Figure 4. Average charge of tungsten ions versus electron temperature in coronal equilibrium according to data from [1,7] (AIM ADPAK), [3] (CADW-ADPAK), [4] (CA-LARGE) and [20] (AIM).

Figure 4. Average charge of tungsten ions versus electron temperature in coronal equilibrium according to data from [1,7] (AIM ADPAK), [3] (CADW-ADPAK), [4] (CA-LARGE) and [20] (AIM).

3.2. Gaussian Approximation

In Figure 4, the appreciable discrepancies in the <z(T_e> dependencies due to the difference in ionization and recombination rates, which are provided by the different approaches for the complex atomic electron structure of tungsten ions, become evident. We would like to demonstrate below some general properties of CSD for heavy ions based on peculiarities of their ionization balance equations.

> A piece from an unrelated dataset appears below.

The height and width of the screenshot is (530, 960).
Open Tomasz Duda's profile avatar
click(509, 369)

The standard set of balance equations for ionization and recombination processes for the impurity CSD function f_k has the form

$$\frac{\partial f_k}{\partial t}=R_{k+1}{f}_{k+1}-\left(R_k+S_k\right)f_k+S_{k-1}{f}_{k-1}$$

(9)

where R_k and S_k are recombination and ionization rates respectively for the k-th charge states of the impurity, k = 0,1,2,...,Z.

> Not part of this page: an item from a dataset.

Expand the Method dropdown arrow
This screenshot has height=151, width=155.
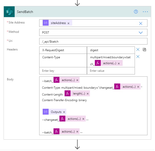click(x=141, y=32)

In the case of heavy ions, the relative charge state change is rather small as compared with the nuclear charge Z, and so it is possible to consider the parameter k as continuous.

Let us introduce the relative charge x_k = k / Z changing from 0 to 1, then it is possible to transform Equation (9) to the equivalent differential equation. Assuming that k >> Δk = 1, we expand both

$$R_{k+1}{f}_{k+1}=R_k{f}_k+\frac{\partial \left(R_k{f}_k\right)}{\partial k}+\frac{1}{2!}\frac{{\partial }^2\left(R_k{f}_k\right)}{\partial k^2}+\mathrm{...}+\frac{1}{n!}\frac{{\partial }^n\left(R_k{f}_k\right)}{\partial k^n}$$

(10)

and

$$S_{k-1}{f}_{k-1}=S_k{f}_k-\frac{\partial \left(S_k{f}_k\right)}{\partial k}+\frac{1}{2!}\frac{{\partial }^2\left(S_k{f}_k\right)}{\partial k^2}+\mathrm{...}+\frac{{\left(-1\right)}^n}{n!}\frac{{\partial }^n\left(S_k{f}_k\right)}{\partial k^n}$$

(11)

where the derivations can be determined using the interpolation Lagrange formula. Substituting Equations (10)–(11) into Equation (9) gives the expression

$$\frac{\partial f_k}{\partial t}={\displaystyle \sum _{n=1}^Z\frac{{\partial }^n\left(C_{nk}{f}_k\right)}{\partial x^n}}$$

(12)

where $\partial x=\partial k/Z$. The coefficients in Equation (12) take the form

$$C_{nk}=\frac{R_k+{\left(-1\right)}^n{S}_k}{n!Z^n}$$

(13)

Equation (12) belongs to the Fokker−Plank−Kolmogorov type in the charge state space where all series of coefficients are expressed in terms of the variable combinations S_k and R_k. As it follows from Equation (13), the series and the coefficients С_nk are decreasing rapidly. It thus makes it possible to limit the consideration by the first two terms in the case of large z values

$$\frac{\partial f_k}{\partial t}=\frac{\left(S_k+R_k\right)}{2Z^2}\cdot \frac{{\partial }^2{f}_k}{\partial x^2}+\frac{\left(R_k-S_k\right)}{Z}\cdot \frac{\partial f_k}{\partial x}$$

(14)

Equation (14) is of the diffusion type, where the diffusion coefficient is inverse proportional to Z². This means that the CSD of heavy ions could be very sharp with the increase of Z, and the coefficients (13) change slowly on the width of the CHS distribution.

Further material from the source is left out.